I Eat Your Skin DVD Review

In I Eat Your Skin, a publisher scoops up his prized playboy writer, Tom Harris, and takes him to Voodoo Island in hopes of jump-starting his next big seller. After seeing a zombie attack a woman on the island, Tom takes a greater interest in the goings on with the natives and a particular interest in Dr. Biladeau’s daughter, Jeannie. It seems that the natives believe the death of Jeannie will bring about prosperity on the island and Tom and Jeannie need to convince Dr. Biladeau to leave the island with them, but they soon find out how deep Dr. Biladeau is involved with the strange activity on the island.It’s tough for me to watch movies like I Eat Your Skin, being made in the era where women were portrayed as being of little use beyond being well manicured life support systems for their willing vaginas. The only women in this film are Tom Harris’ fawning, pawing and adoring fans hanging on every word that he recites from his cheesy romance novels, his publisher’s wife who he constantly flirts with in the presence of his publisher, Jeannie Biladeau who, doesn’t want to but, must fall for Tom Harris and his ever shirtless advances and then there’s the middle-aged black maid. It seems that the idea that a woman could be a anything but something to protect from danger, your trophy, your eye-candy, your fuck-hole, rather than someone to help you protect something or someone else from danger is beyond people of this era. For me this era in film is a black-eye that I’m rather appalled at having existed. This kind of crap usually casts an “I hate this movie” kind of shadow over the whole viewing. That said…I put this movie on at the bar where I was working and the patrons had a real hoot making fun of it and doing their own versions of Mystery Science Theater 3000 type commentary. The strikingly plastic visuals shown in I Eat Your Skin make easy sport for even the dullest of wit.

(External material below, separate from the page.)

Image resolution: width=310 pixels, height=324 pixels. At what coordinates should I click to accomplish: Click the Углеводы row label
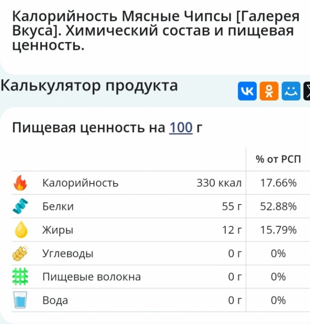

The zombies in I Eat Your Skin are pretty goofy looking, hardly scary. They seem to have started the make-up process with large, half-an-eggshell looking appliances over the eyes that give them a rather lo-fi bug look. Then they added some sort of texture to their faces, that gave the feel of dried mud, that extended past their necks and smoothed out on their exposed chests. They topped each zombie off with a sleeveless plaid shirt, worn open, with Bermuda shorts. The whole process is detailed at least twice in the movie during step-by-step dissolve transformation scenes that don’t exactly match up right. The funniest effect and probably the high-point of the film, was the use of a small plastic model of an island that they blew up. An island! Not a boat or a building or a train or a car, a whole damn island! It caps the film off quite nicely.
I Eat Your Skin is campy, goofy, 1960’s fodder for a Mystery Science Theater 3000 minded audience. It’s definitely good beer-drinkin’ party watchin’, but as a serious film it is severely lacking.